In short, SVB failed because customers requested to withdraw funds, and those withdrawals exacerbated the need for the bank to sell its assets. The bank had to cash out of stocks and bonds to cover the withdrawals. The bank’s assets were primarily bonds that had been losing value due to rising interest rates; bonds lose value as interest rates go up. SVB was facing a massive black hole of financial losses and couldn’t cover withdrawals. Almost overnight the bank became insolvent.What was really at risk? Bailing out banks to protect depositors seems noble, unless every depositor is a multimillionaire or billionaire. Was the risk merely losing billions of uninsured deposits held by billionaires and venture capital-funded companies?
While it’s not terribly hard to imagine that a specialist venture capital (VC) bank in California imploded from taking financial risks, there is another side to the story. There were other issues at play, such as progressive political agendas inside SVB which hijacked the bank’s business management processes, or the fact that the bank hired the wrong people for the wrong job and had loose credit controls. SVB, for example, issued $219 million in loans to bank insiders before it failed.

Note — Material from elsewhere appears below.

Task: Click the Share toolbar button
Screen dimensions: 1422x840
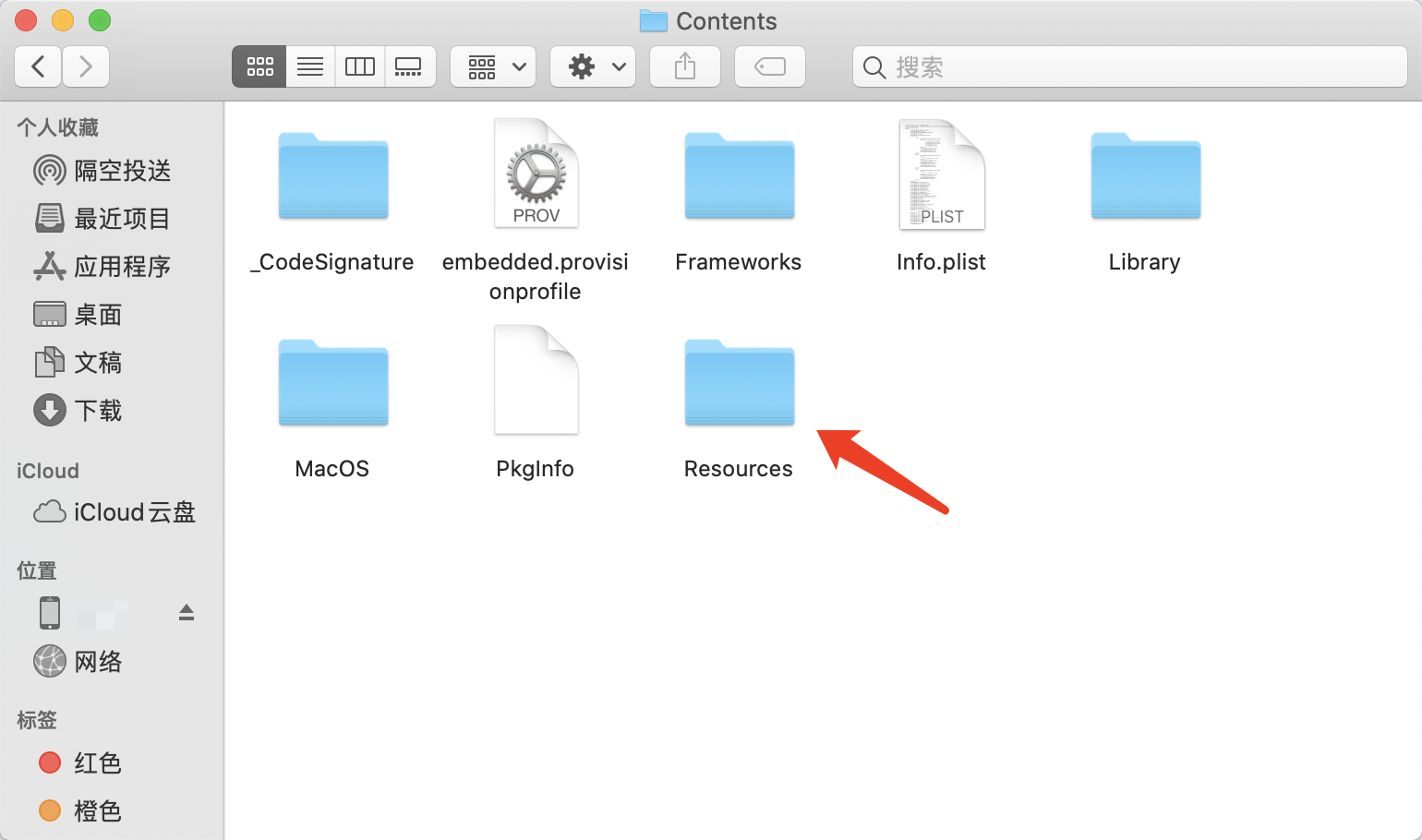Action: (x=685, y=66)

Will Taxpayers Pay for This?
Absolutely. This bailout is different from the others, and because this is different, there are different consequences and different layers to the issue.Taxpayers have suffered a loss of confidence in our banking system, and the banks have already suffered a loss of reputation. Taxpayers will also suffer from a credit crunch, which means banks will tighten their lending parameters and sometimes stop lending altogether. This is especially true with smaller, regional banks. Regional banks are responsible for most of America’s lending. In the event customers are able to get loans, taxpayers will also pay more for those loans because of higher interest rates.

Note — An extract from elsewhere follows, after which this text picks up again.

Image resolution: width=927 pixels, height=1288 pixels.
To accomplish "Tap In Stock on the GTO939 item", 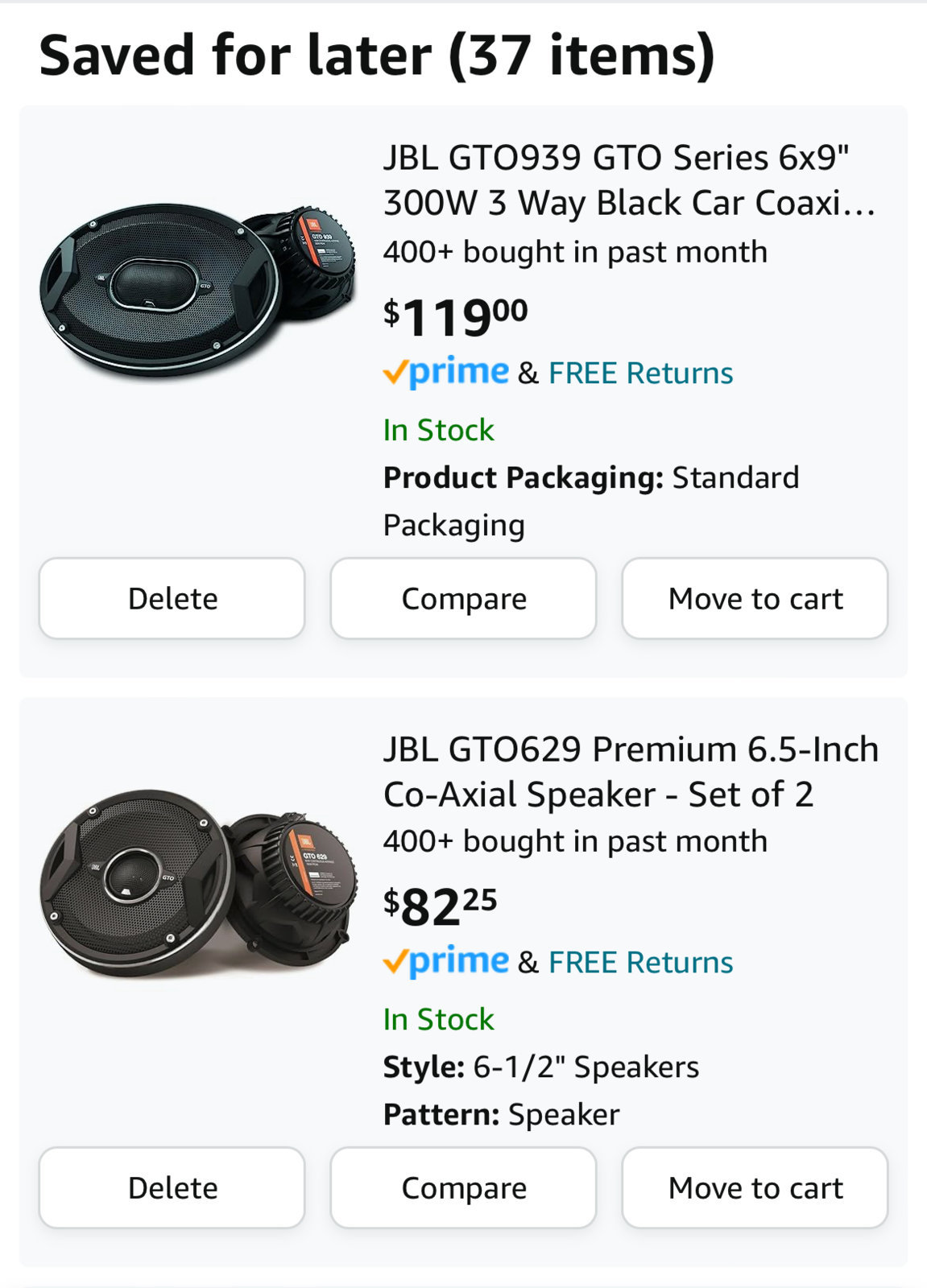I will pyautogui.click(x=439, y=430).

There is also a substantial chance that the U.S economy will fall into a recession as a result of the credit crunch. As JPMorgan CEO Jamie Dimon recently said: “The banking situation is distinct from [the financial crisis of] 2008 as it has involved far fewer financial players and fewer issues that need to be resolved. But financial conditions will likely tighten as lenders become more conservative, and we do not know if this will slow consumer spending.”
Finally, the financial charge from the Federal Reserve stepping in to save SVB depositors will be paid by other member banks. Those charges will eventually carry over to customers. Banks will be hit with higher fees from the Fed, and those fees will be passed on to banking customers.

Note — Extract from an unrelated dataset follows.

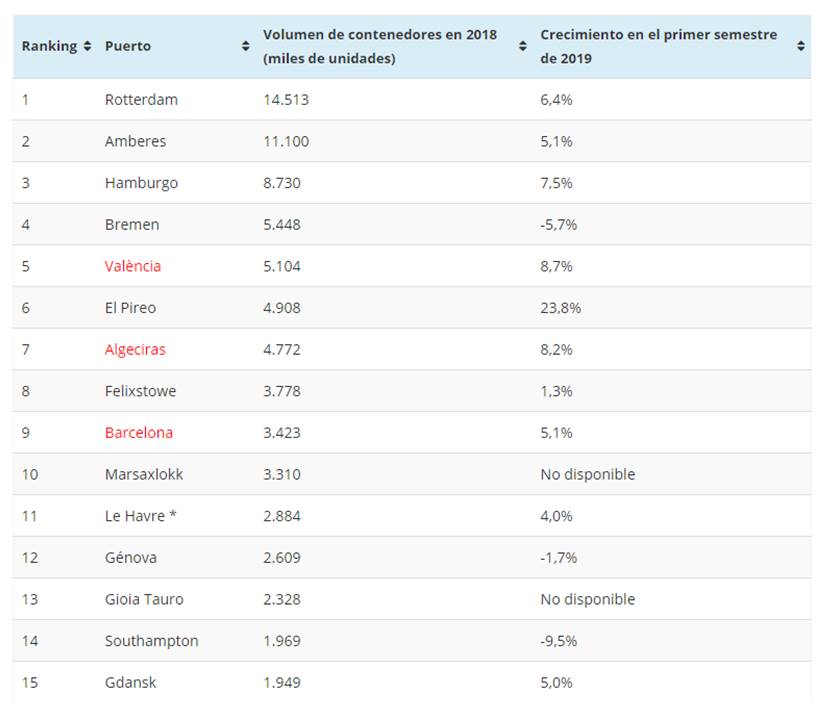Open the València port link
This screenshot has height=709, width=826.
coord(133,266)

Was it the right move to bail out SVB and depositors? It’s a tough call. The free market is supposed to be a free market—companies will succeed or fail. Billionaires should not call in favors when they make mistakes. Maybe the Federal Reserve knew more than it let on and it had to provide credit to backstop SVB’s losses. It’s hard to tell.
But the banking bailout isn’t the only credit issue we are facing. Confidence in America’s leadership and America’s economy is very low right now. There are other fears, too: the chaos that is our southern border; losing our major cities to serious crime; the oncoming recession, and off-the-charts federal spending. These points alone can bankrupt a country.